*** Opening Records for the exercise ***

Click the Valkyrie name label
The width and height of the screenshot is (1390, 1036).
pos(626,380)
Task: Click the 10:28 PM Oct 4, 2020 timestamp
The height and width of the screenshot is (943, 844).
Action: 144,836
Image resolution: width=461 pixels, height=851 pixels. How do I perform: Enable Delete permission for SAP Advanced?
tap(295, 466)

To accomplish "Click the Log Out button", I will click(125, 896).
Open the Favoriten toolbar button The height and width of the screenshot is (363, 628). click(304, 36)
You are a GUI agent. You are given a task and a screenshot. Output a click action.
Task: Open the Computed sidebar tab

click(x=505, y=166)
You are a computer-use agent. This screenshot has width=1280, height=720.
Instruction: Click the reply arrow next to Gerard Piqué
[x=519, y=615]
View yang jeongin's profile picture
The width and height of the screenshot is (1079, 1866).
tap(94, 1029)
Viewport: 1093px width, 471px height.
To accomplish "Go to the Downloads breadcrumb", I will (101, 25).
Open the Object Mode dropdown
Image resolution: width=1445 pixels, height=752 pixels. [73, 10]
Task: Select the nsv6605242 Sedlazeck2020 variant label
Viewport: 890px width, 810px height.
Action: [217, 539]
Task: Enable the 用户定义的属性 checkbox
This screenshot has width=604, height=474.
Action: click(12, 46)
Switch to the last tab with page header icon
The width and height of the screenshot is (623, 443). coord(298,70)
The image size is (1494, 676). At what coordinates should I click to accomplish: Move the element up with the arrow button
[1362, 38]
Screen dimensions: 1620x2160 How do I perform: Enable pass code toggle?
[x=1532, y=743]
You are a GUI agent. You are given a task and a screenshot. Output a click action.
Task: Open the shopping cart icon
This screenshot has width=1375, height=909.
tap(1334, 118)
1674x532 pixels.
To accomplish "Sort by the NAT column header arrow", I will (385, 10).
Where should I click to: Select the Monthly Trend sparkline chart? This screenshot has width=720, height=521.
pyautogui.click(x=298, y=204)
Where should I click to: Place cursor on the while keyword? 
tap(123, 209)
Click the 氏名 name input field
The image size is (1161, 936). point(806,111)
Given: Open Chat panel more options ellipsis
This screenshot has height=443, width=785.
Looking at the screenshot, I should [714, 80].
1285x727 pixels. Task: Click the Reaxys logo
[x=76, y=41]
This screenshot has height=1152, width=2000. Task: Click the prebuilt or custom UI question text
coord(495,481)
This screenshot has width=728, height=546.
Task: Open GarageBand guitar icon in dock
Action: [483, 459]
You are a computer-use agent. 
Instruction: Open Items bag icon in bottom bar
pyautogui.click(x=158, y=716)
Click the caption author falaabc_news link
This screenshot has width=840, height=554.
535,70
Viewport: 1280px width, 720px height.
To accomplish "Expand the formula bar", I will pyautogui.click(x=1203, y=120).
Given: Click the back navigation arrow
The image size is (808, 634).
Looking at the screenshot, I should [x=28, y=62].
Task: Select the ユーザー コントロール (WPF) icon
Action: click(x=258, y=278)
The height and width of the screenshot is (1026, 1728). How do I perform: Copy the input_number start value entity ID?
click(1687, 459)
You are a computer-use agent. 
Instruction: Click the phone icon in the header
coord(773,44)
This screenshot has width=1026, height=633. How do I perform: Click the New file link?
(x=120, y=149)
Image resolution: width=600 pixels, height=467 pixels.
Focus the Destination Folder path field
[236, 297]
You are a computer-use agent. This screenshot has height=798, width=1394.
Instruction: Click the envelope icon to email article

*** Closing Records for the exercise ***

Exercise instructions: When the word "computer" appears in a line of the listing, pull that line out.

Written solution:
You are a computer-use agent. This screenshot has width=1280, height=720.
You are a computer-use agent. 
You are a computer-use agent. 
You are a computer-use agent. This screenshot has height=798, width=1394.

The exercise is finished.